\scInstance <- [ \scInstance : handle, {[#:key, $:value]} : data, $ : linkage, $ : distance, {[$:event, &:weight]} : eventWeights ]: scConstruct;

This function initializes the clustering plugin if called with an
empty `handle`

parameter
(`scNoInstance`

). If called with a
non-empty `handle`

parameter, the plugin will be
initialized from an on-disk cache.

The data to be clustered needs to be passed as a set of numbered strings, eg.:

{[1, "123321"], [2, "122311"]}

Note that the numbers (keys) have to be consecutive and starting with 1.

The `linkage`

parameter describes the type of
linkage used by the algorithm. The allowed values are: "single",
"maximum", "average".

The `distance`

parameter describes the distance
function to be used. The allowed values are: "levenshtein",
"damereau", "journey", "event_histogram".

The `eventWeights`

parameter contains the event
weights which have effect on some distance measures. Each event
type should be coded as a single-letter string, and weights should
be real numbers. For example:

{["1", 1.0], ["2", 0.5], ["3", 10.0]}

You can also pass an empty set (`{}`

) as event
weights. In this case, all events will have weight 1.0.

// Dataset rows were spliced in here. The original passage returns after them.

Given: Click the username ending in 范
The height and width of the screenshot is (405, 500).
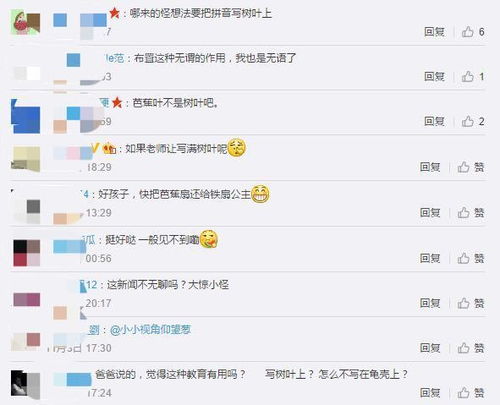Looking at the screenshot, I should coord(115,58).
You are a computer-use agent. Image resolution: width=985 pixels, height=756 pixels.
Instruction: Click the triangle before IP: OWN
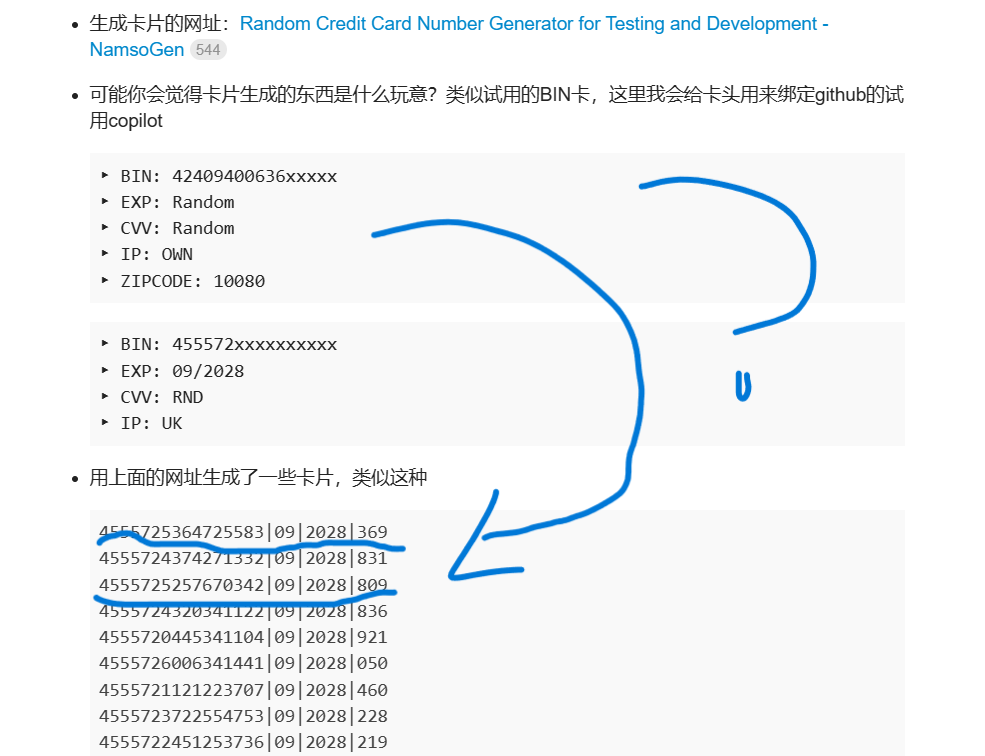105,254
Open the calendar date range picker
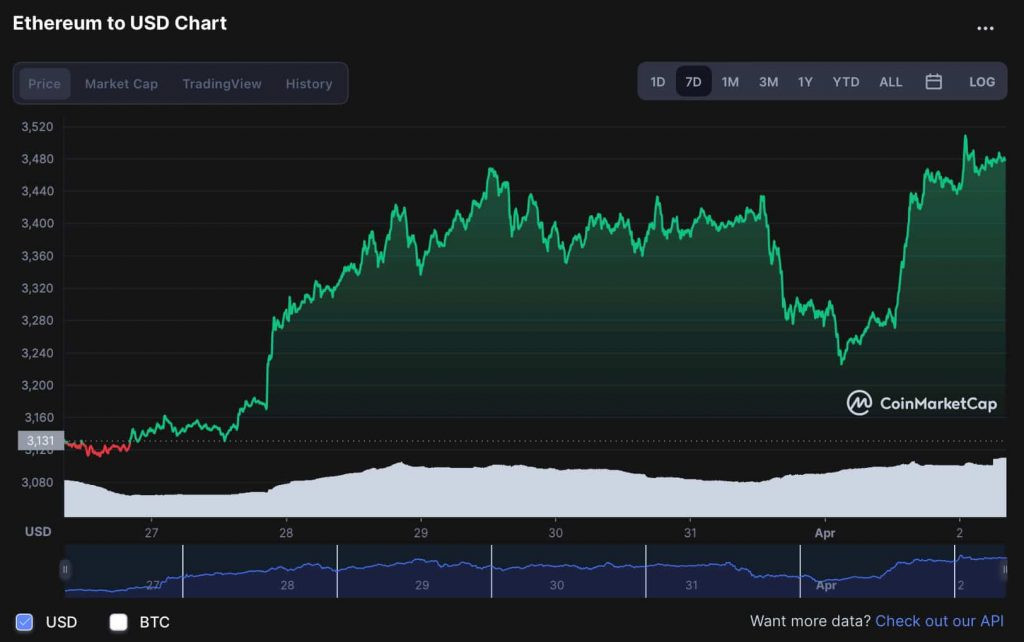1024x642 pixels. coord(933,82)
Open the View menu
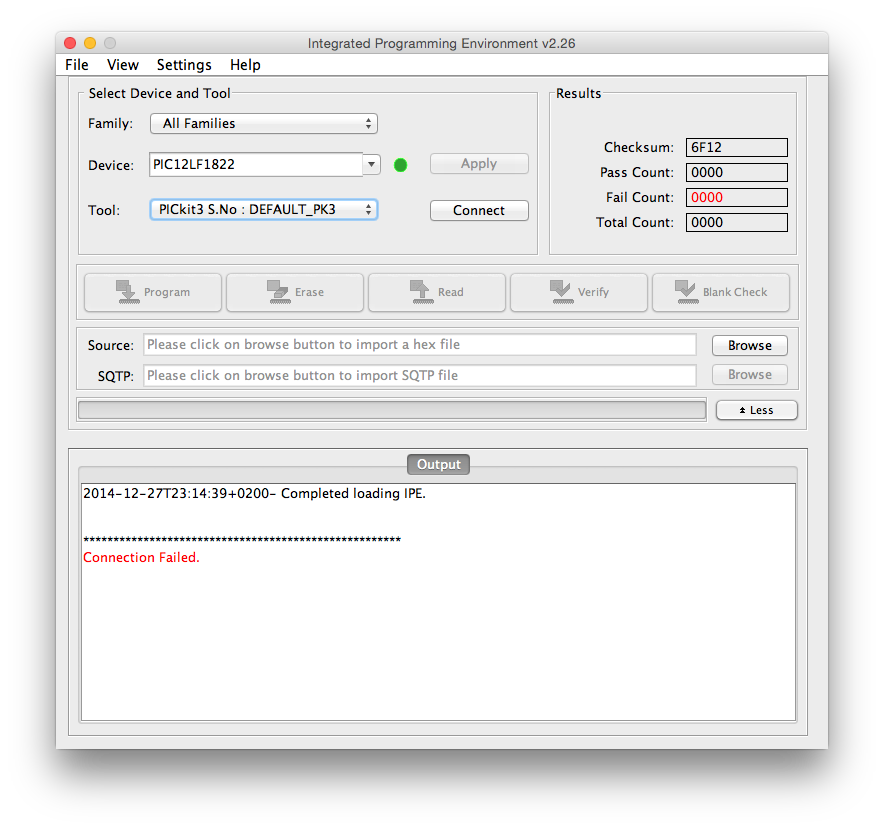Screen dimensions: 884x829 [x=123, y=65]
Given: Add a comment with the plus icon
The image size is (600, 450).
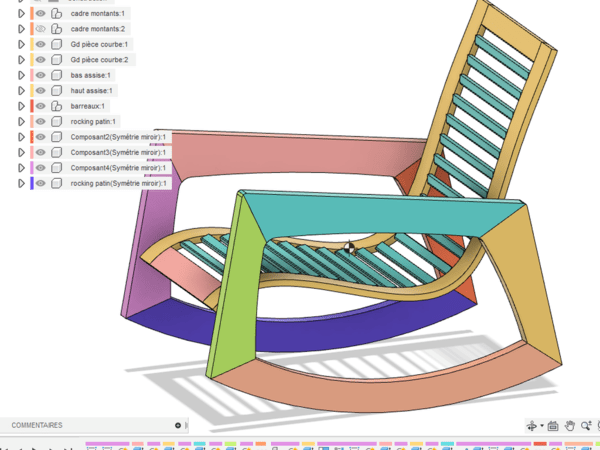Looking at the screenshot, I should point(178,425).
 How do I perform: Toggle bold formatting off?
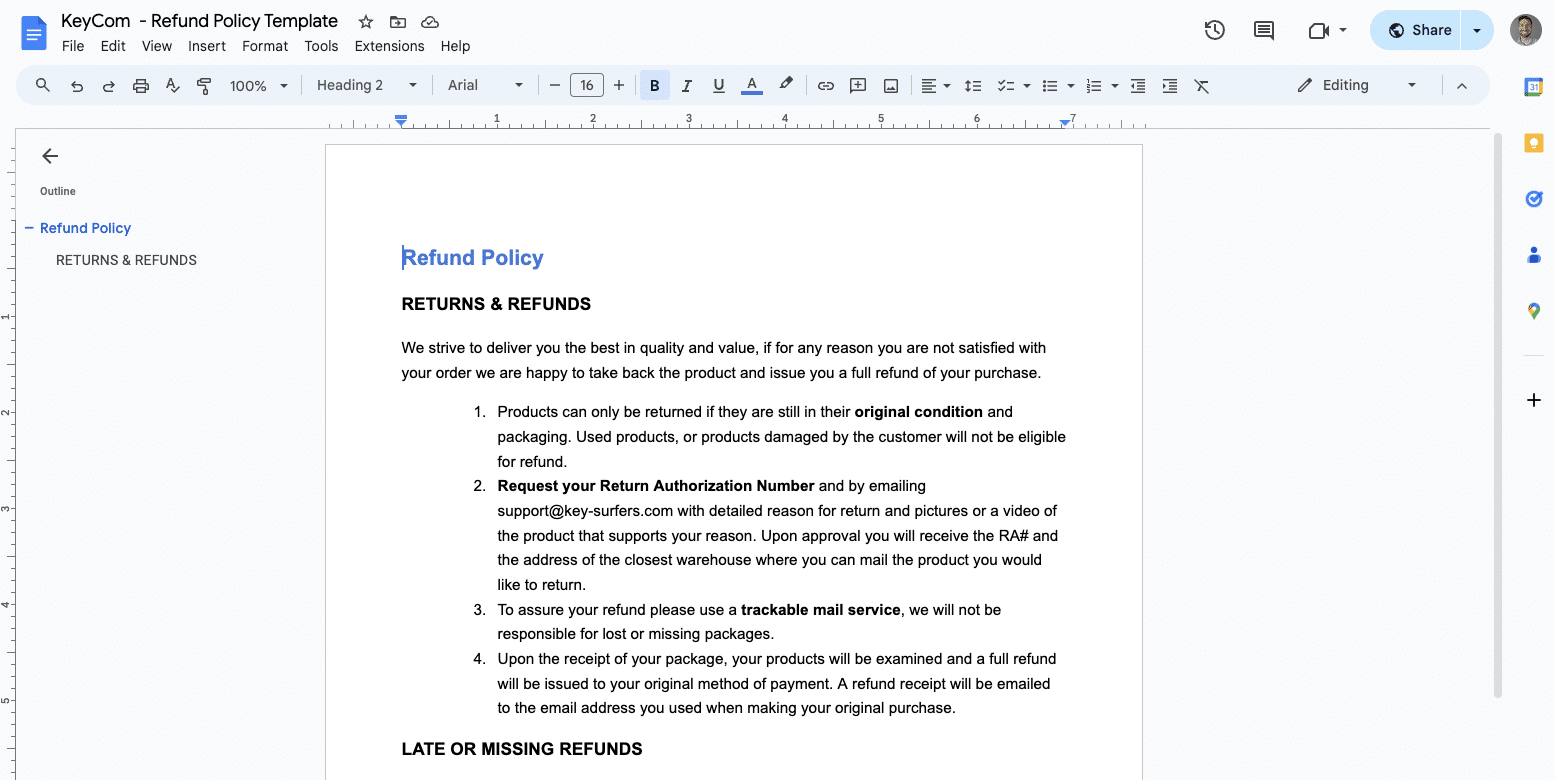click(x=654, y=85)
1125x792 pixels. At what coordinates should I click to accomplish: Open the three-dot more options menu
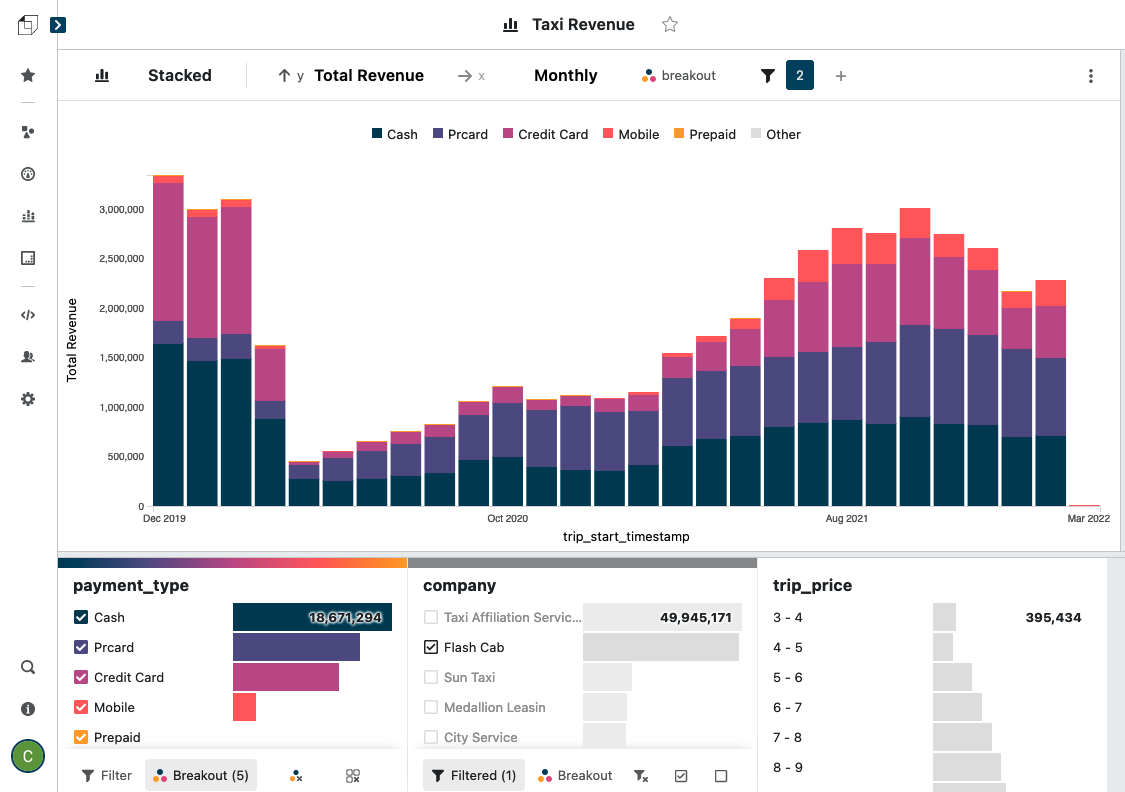pyautogui.click(x=1091, y=76)
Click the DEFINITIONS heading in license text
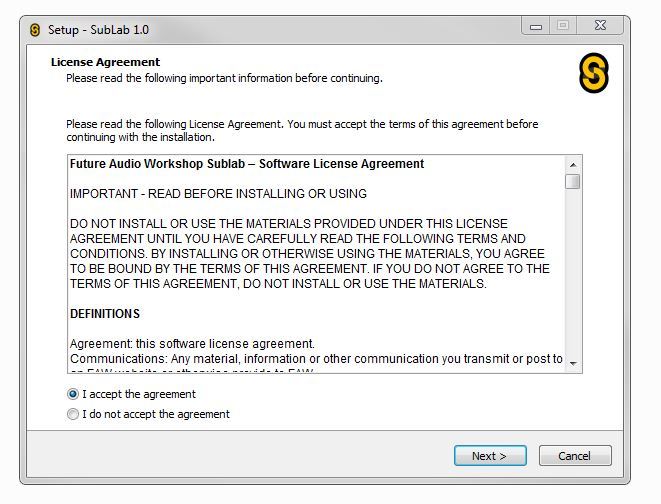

{[#:cluster, #:key]} <- [\scInstance, #:nCluster] : scGetClusters;

Cluster the data in `nCluster`

clusters and return
cluster number for each data element
(key). If `nCluster`

has a special value
of `scBestNClusters`

the algorithm will choose the
best number of clusters for this dataset, based on silhouette
analysis.

{[#:cluster, #:key]} <- [\scInstance, #:nCluster] : scGetMedoids;

Cluster the data in `nCluster`

clusters and return
the key of the medoid of each cluster.
If `nCluster`

has a special value
of `scBestNClusters`

the algorithm will choose the
best number of clusters for this dataset, based on silhouette
analysis.

{#} <- \scInstance : scGetBestNClusters;

Return the 4 best numbers of clusters for this dataset. The first number in the array is always the best clustering.

\scInstance <- [\scInstance, #:nCluster, #:cluster] : scDrillDown;

Cluster the data in `nCluster`

clusters and then
drill down into the `cluster`

cluster. From now on
all above function calls will work only on the data from the selected
cluster.

\scInstance <- \scInstance : scUndrill;

Reset the drilling. From now on all above function calls will work on the complete dataset.

{[#: key1, #: key2, &: dist]} <- \scInstance : scGetDistanceTab;

Return the distance table for the current dataset and distance measure;